Let me take for granted that which is perfectly unintelligible; then tell me what are the lineaments and figures 236of these sketched-out Deities. Here you have plenty of arguments by which you would show the Gods to be in human form. The first is, that our minds are so anticipated and prepossessed, that whenever we think of a Deity the human shape occurs to us. The next is, that as the divine nature excels all things, so it ought to be of the most beautiful form, and there is no form more beautiful than the human; and the third is, that reason cannot reside in any other shape.
First, let us consider each argument separately. You seem to me to assume a principle, despotically I may say, that has no manner of probability in it.
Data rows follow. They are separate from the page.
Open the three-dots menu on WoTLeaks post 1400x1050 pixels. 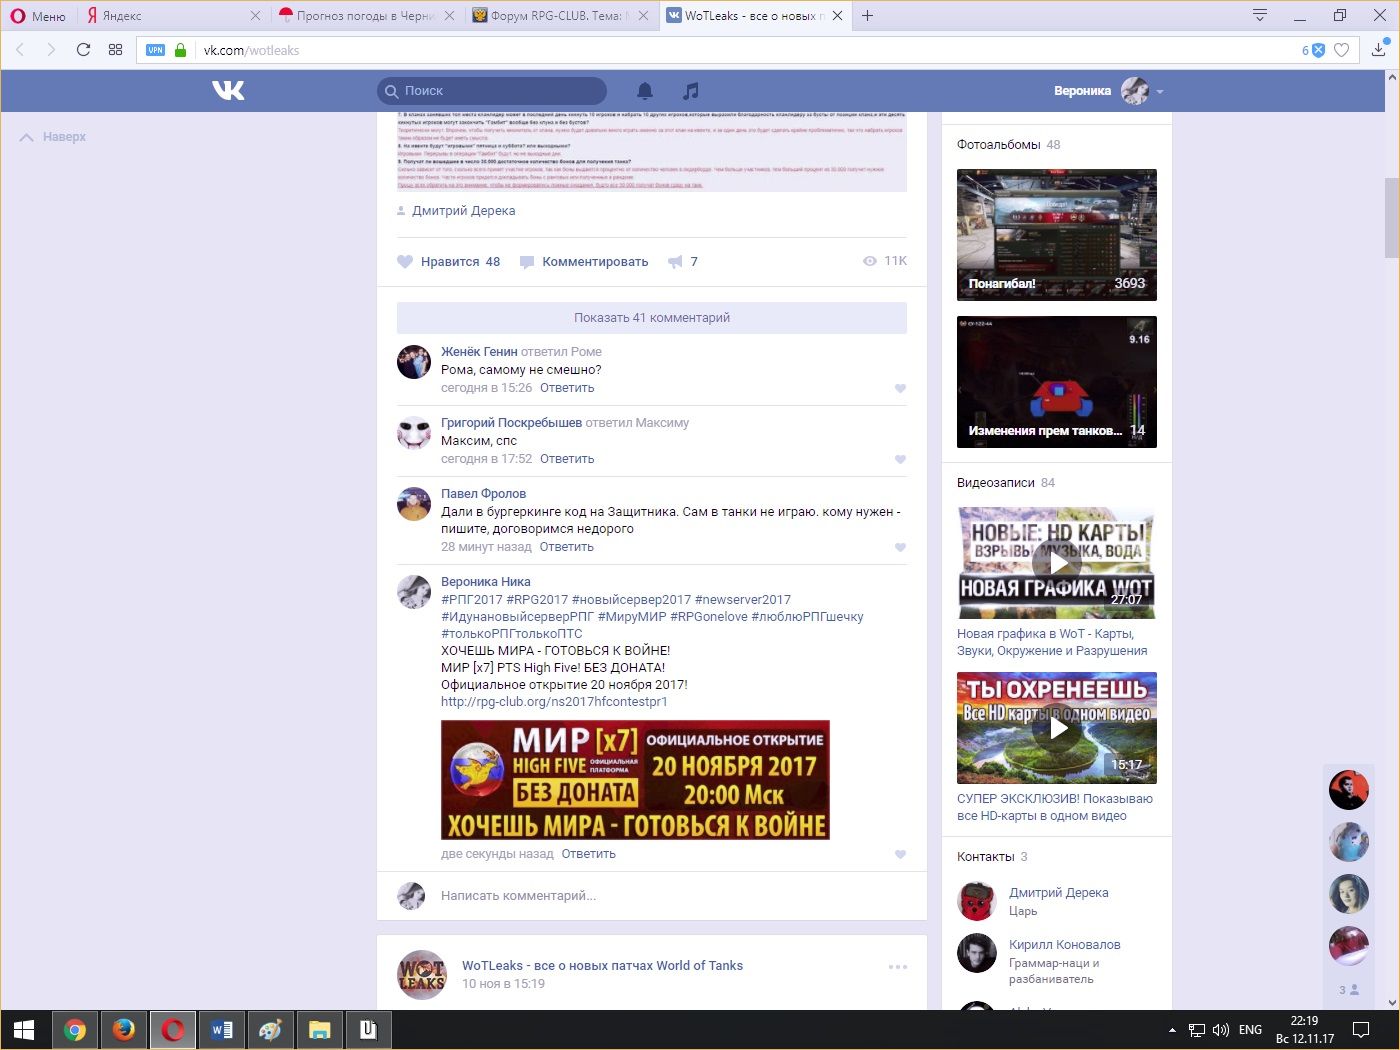897,967
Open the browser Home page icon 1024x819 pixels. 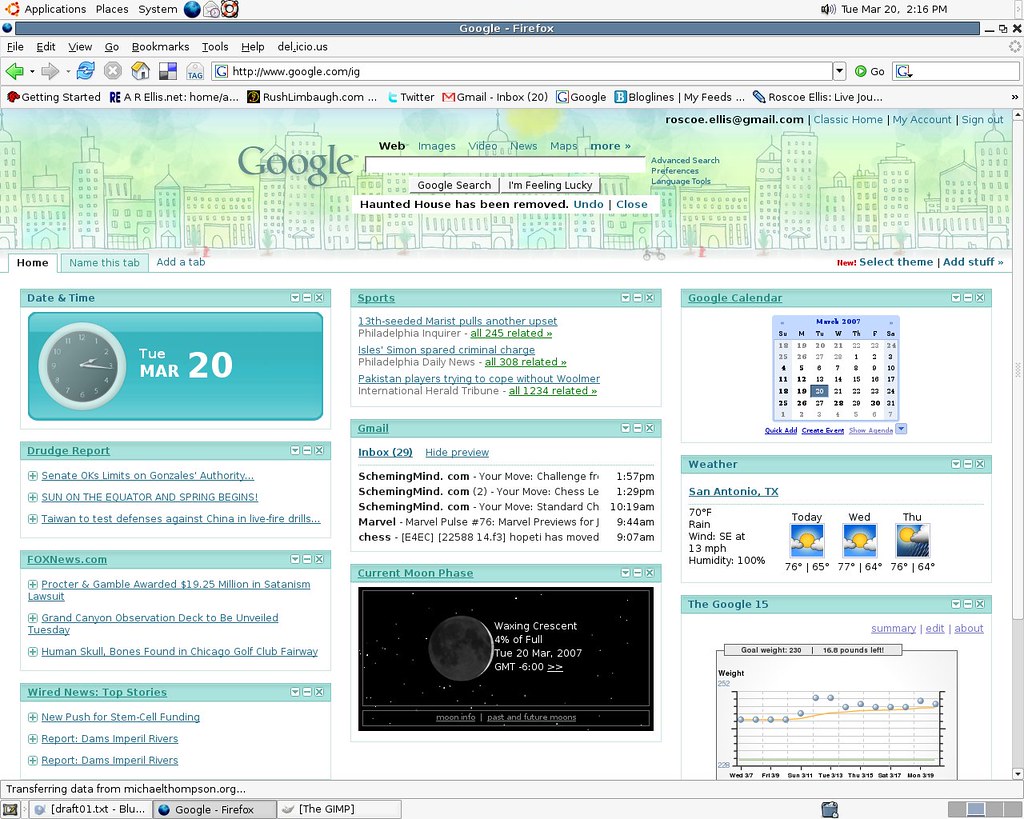[x=140, y=71]
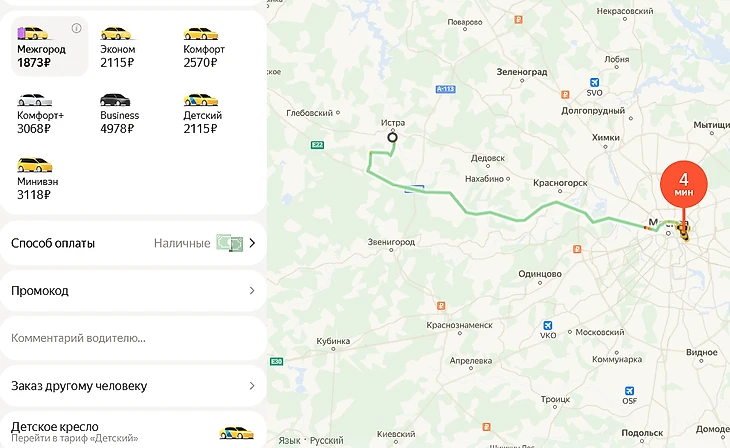730x448 pixels.
Task: Select the white Комфорт+ car icon
Action: tap(34, 100)
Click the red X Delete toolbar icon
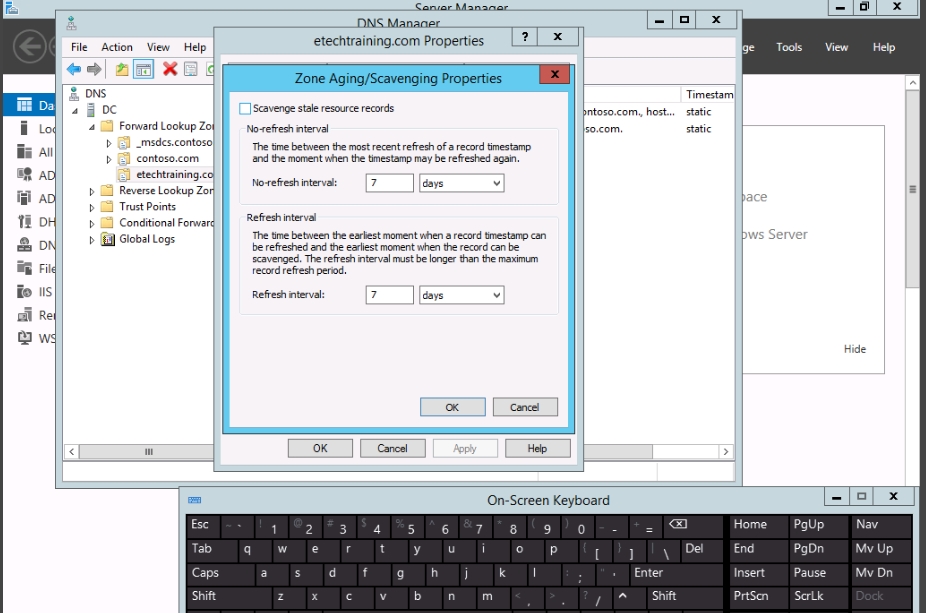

Who was ever so blind, in contemplating these subjects, as not to see that the Gods were represented in human form, either by the particular advice of wise men, who thought by those means the more easily to turn the minds of the ignorant from a depravity of manners to the worship of the Gods; or through superstition, which was the cause of their believing that when they were paying adoration to these images they were approaching the Gods themselves. These conceits were not a little improved by the poets, painters, and artificers; for it would not have been very easy to represent the Gods planning and executing any work in another form, and perhaps this opinion arose from the idea which mankind have of their own beauty. But do not you, who are so great an adept in physics, see what a soothing flatterer, what a sort of procuress, nature is to herself? Do you think there is any creature on the land or in the sea that is not highly delighted with its own form? If it were not so, why would not a bull become enamored of a mare, or a horse of a cow? Do you believe an eagle, a lion, or a dolphin prefers any shape to its own? If nature, therefore, has instructed us in the same manner, that nothing is more beautiful than man, what wonder is it that we, for that reason, should imagine the Gods are of the human form? Do you suppose if beasts were endowed with reason that every one would not give the prize of beauty to his own species?
XXVIII. Yet, by Hercules (I speak as I think)! though I am fond enough of myself, I dare not say that I excel in beauty that bull which carried Europa. For the question 237here is not concerning our genius and elocution, but our species and figure. If we could make and assume to ourselves any form, would you be unwilling to resemble the sea-triton as he is painted supported swimming on sea-monsters whose bodies are partly human? Here I touch on a difficult point; for so great is the force of nature that there is no man who would not choose to be like a man, nor, indeed, any ant that would not be like an ant. But like what man? For how few can pretend to beauty! When I was at Athens, the whole flock of youths afforded scarcely one. You laugh, I see; but what I tell you is the truth. Nay, to us who, after the examples of ancient philosophers, delight in boys, defects are often pleasing. Alcæus was charmed with a wart on a boy’s knuckle; but a wart is a blemish on the body; yet it seemed a beauty to him. Q. Catulus, my friend and colleague’s father, was enamored with your fellow-citizen Roscius, on whom he wrote these verses:
As once I stood to hail the rising day,
Roscius appearing on the left I spied:
Forgive me, Gods, if I presume to say
The mortal’s beauty with th’ immortal vied.
Roscius more beautiful than a God! yet he was then, as he now is, squint-eyed. But what signifies that, if his defects were beauties to Catulus?
XXIX. I return to the Gods. Can we suppose any of them to be squint-eyed, or even to have a cast in the eye? Have they any warts? Are any of them hook-nosed, flap-eared, beetle-browed, or jolt-headed, as some of us are? Or are they free from imperfections? Let us grant you that. Are they all alike in the face? For if they are many, then one must necessarily be more beautiful than another, and then there must be some Deity not absolutely most beautiful. Or if their faces are all alike, there would be an Academy[90] in heaven; for if one God does not differ from another, there is no possibility of knowing or distinguishing them.